→ Stated task
Can you output the stretch from the line containing "Describe the element" through the line containing "at that location.", reproducing it word for word but with the pictures left out?

→ Provided material
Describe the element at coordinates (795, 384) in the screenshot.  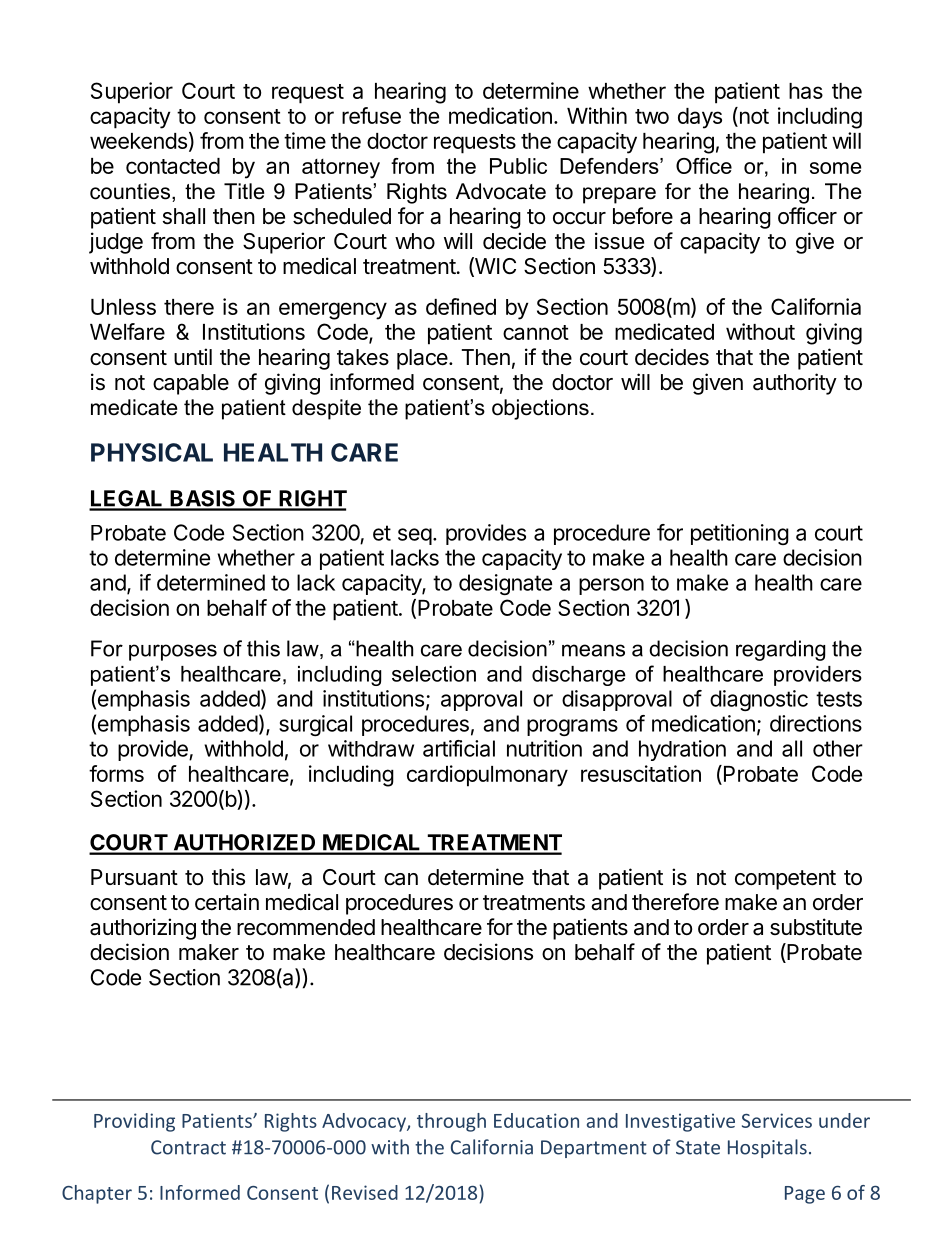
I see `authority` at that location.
...
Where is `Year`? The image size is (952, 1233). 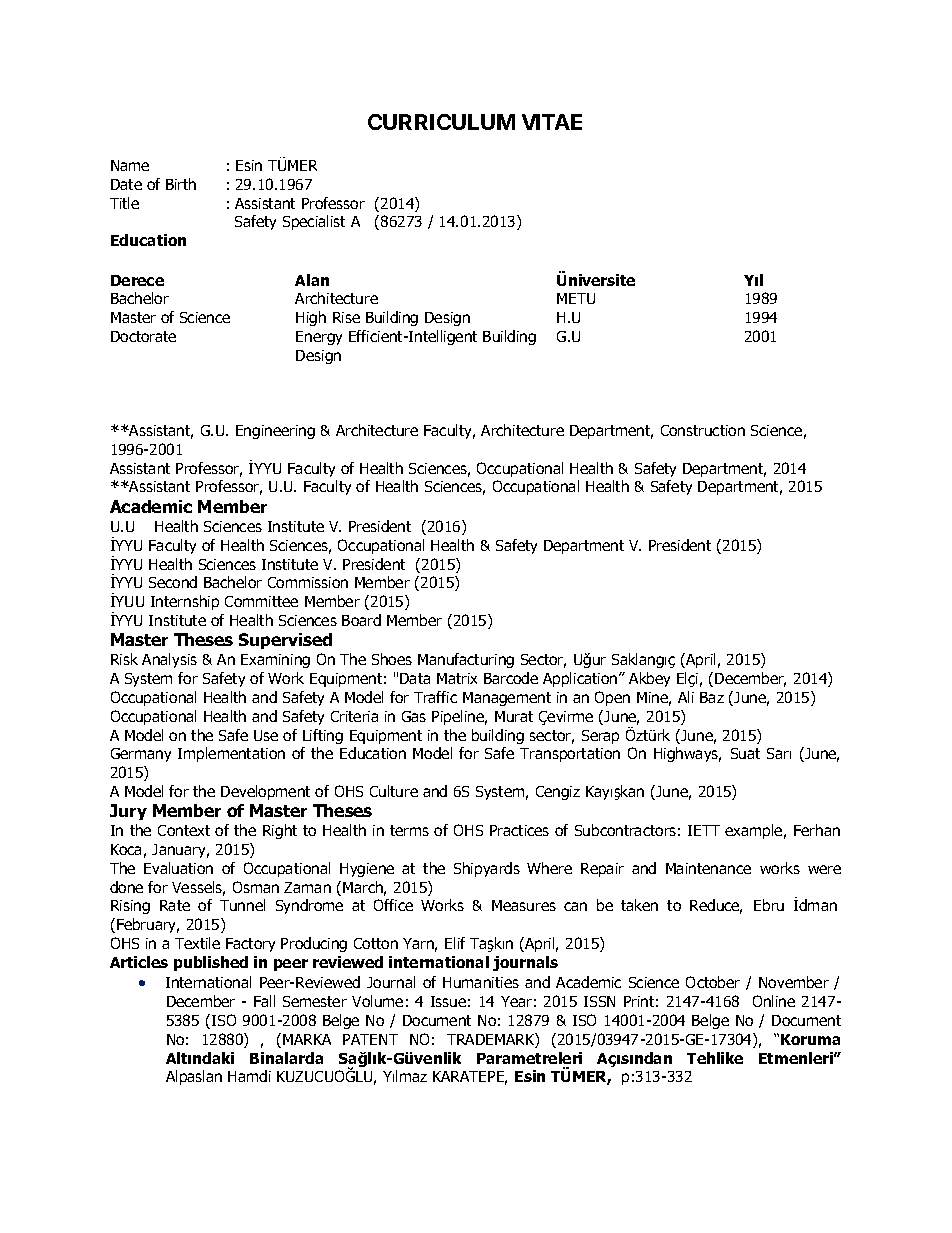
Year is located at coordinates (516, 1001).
...
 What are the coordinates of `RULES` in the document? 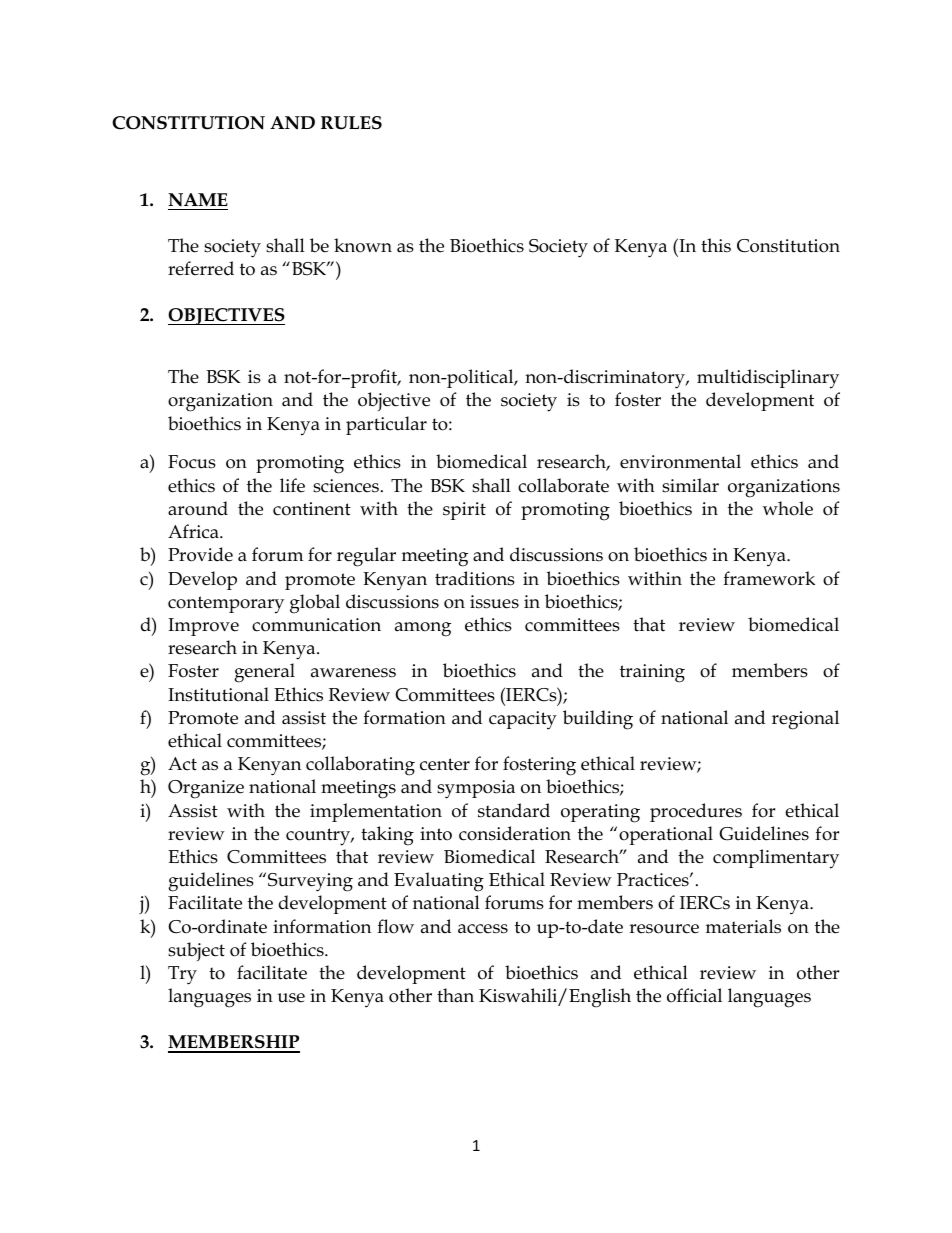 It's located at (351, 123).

→ Written response
Describe the element at coordinates (795, 384) in the screenshot.  
I see `authority` at that location.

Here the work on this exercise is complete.